**Supplied data:**
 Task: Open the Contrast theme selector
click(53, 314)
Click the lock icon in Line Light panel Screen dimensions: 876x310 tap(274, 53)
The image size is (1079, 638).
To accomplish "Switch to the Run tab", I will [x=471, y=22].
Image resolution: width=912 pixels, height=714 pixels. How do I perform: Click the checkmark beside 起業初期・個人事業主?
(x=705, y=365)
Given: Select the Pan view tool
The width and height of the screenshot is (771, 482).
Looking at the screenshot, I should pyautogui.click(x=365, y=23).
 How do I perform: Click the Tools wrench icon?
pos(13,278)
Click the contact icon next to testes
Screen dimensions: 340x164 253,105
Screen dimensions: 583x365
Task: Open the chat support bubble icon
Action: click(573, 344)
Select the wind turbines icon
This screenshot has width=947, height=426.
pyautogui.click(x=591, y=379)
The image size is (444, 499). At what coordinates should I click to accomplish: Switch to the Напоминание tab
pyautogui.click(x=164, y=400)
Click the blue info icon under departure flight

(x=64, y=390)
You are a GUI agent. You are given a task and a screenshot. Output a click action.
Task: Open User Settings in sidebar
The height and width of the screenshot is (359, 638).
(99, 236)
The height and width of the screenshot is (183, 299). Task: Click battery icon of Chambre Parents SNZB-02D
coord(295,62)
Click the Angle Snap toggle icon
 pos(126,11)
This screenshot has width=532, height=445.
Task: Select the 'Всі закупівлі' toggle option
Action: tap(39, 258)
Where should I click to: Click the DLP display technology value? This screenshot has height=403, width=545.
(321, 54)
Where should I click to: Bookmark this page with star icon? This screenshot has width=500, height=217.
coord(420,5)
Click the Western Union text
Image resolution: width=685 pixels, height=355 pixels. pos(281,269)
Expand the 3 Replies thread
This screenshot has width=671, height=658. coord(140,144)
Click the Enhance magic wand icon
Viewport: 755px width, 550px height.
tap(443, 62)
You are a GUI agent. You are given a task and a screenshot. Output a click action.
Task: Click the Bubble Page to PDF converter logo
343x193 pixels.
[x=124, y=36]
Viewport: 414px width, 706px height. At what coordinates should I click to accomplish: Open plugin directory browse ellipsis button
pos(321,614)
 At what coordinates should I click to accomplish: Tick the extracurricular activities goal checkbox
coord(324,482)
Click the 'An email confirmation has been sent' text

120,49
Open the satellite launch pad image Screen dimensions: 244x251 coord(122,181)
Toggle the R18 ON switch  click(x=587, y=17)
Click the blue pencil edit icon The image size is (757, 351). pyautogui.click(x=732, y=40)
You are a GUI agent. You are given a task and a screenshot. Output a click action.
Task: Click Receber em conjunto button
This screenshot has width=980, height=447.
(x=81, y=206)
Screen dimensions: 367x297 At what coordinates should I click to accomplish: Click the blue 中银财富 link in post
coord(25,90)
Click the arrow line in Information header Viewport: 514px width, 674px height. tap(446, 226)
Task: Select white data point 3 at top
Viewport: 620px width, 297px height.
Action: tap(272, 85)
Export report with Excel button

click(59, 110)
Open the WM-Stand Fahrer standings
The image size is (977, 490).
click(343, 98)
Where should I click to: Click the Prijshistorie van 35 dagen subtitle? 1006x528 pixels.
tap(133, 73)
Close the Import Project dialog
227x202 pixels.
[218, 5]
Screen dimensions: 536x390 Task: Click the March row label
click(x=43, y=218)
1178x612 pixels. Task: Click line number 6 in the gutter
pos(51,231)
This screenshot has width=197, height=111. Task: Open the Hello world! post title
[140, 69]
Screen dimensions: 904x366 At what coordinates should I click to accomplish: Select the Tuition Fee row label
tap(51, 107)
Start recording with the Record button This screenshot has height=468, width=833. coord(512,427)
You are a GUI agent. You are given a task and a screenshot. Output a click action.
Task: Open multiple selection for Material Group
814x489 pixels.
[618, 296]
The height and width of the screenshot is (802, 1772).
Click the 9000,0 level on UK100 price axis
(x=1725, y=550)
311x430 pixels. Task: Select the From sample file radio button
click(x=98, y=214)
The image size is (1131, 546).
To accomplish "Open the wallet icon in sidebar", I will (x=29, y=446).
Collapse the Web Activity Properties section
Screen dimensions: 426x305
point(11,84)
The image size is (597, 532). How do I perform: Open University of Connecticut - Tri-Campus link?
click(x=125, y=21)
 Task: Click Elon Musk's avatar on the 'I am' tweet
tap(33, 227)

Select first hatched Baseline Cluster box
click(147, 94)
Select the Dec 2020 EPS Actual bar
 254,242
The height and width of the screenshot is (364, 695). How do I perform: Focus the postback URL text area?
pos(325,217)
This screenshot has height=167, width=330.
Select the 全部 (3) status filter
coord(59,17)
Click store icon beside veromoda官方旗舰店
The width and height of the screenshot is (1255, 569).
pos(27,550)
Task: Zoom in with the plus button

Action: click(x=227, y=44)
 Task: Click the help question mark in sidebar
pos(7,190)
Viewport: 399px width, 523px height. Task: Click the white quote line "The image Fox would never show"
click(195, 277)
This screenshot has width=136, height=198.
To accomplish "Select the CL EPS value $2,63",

**Requirement:** From where "The height and width of the screenshot is (364, 695)." appears to the last line of the listing above, please write out every line exactly; leave out the rest.

**Task solution:**
The height and width of the screenshot is (364, 695). How do I perform: Focus the postback URL text area?
pos(325,217)
This screenshot has height=167, width=330.
Select the 全部 (3) status filter
coord(59,17)
Click store icon beside veromoda官方旗舰店
The width and height of the screenshot is (1255, 569).
pos(27,550)
Task: Zoom in with the plus button

Action: click(x=227, y=44)
 Task: Click the help question mark in sidebar
pos(7,190)
Viewport: 399px width, 523px height. Task: Click the white quote line "The image Fox would never show"
click(195, 277)
This screenshot has width=136, height=198.
To accomplish "Select the CL EPS value $2,63",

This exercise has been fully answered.